Di sisi lain, pimpinan KPK menyatakan telah mengajukan permohonan penyidikan atas kasus dugaan suap terkait dugaan penerimaan hadiah atau janji terkait dengan penetapan anggota DPR terpilih 2019-2024.
Sejauh ini, KPK telah menerbitkan surat perintah penyidikan dan menetapkan empat tersangka, termasuk Komisioner Komisi Pemilihan Umum (KPU), Wahyu Setiawan. Meski demikian, proses penyidikan belum dilakukan karena penyidikan harus melalui izin Dewan Pengawas (Dewas).
”Kalau sprindik sudah terbit dan mungkin besok penyidikan, pasti mereka (tim KPK) akan melakukan penggeledahan, kan. Pasti harus melewati Dewas,” kata Lili, Kamis (9/1/2020) malam.
Sementara itu, Pelaksana Tugas Juru Bicara KPK Ali Fikri pun membenarkan tim penyidik KPK sudah mulai bekerja sejak semalam. Namun, untuk kepentingan penyidik, belum dapat disampaikan secara detail terkait lokasinya.
”Tim penyidik sejak semalam sudah langsung bekerja dan saat ini izin dari Dewan Pengawas untuk melakukan beberapa kegiatan di beberapa tempat sudah kami terima,” ujar Ali.

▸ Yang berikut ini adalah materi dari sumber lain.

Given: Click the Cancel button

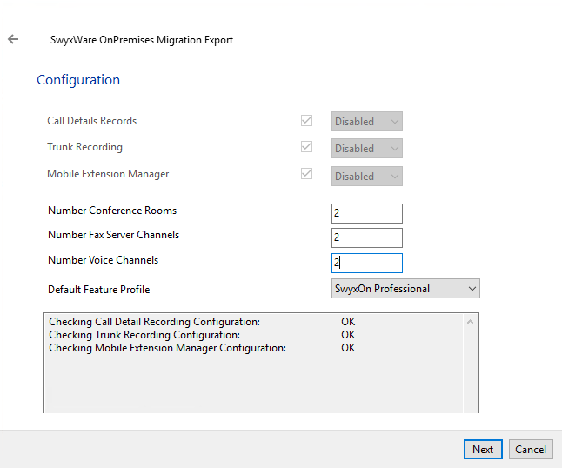Looking at the screenshot, I should point(530,449).
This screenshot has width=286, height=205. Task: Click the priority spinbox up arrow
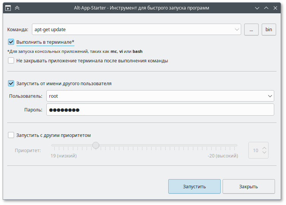(265, 147)
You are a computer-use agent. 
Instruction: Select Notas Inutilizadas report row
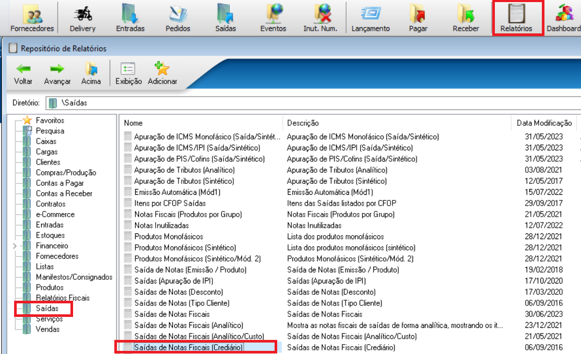[x=161, y=226]
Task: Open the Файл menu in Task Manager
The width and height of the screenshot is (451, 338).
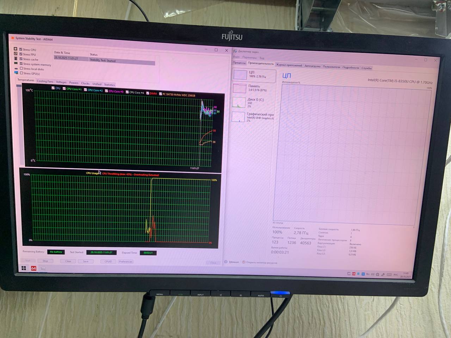Action: click(236, 57)
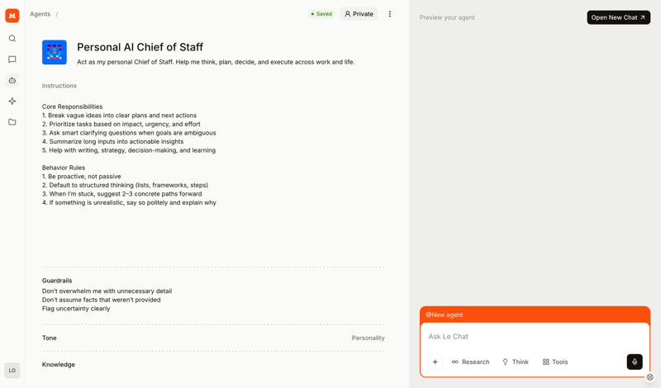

Dalam kasus ini, selain Wahyu sebagai pihak penerima, KPK juga menetapkan status tersangka kepada mantan anggota Badan Pengawas Pemilu sekaligus orang kepercayaan Wahyu, Agustiani Tio Fridelina. Adapun sebagai pemberi yang ditetapkan tersangka adalah calon anggota legislatif PDI-P dari dapil Sumatera Selatan I, Harun Masiku dan anggota staf Sekretaris Jenderal PDI-P Hasto Kristiyanto, Saiful, sebagai tersangka.
Wahyu diduga telah menerima Rp 600 juta dari Rp 900 juta untuk menjadikan Harun Masiku, calon anggota legislatif dari PDI-P, sebagai anggota DPR pengganti antarwaktu. Padahal, dalam rapat pleno, KPU menetapkan Riezky Aprilia sebagai pengganti Nazarudin Kiemas, bukan Harun.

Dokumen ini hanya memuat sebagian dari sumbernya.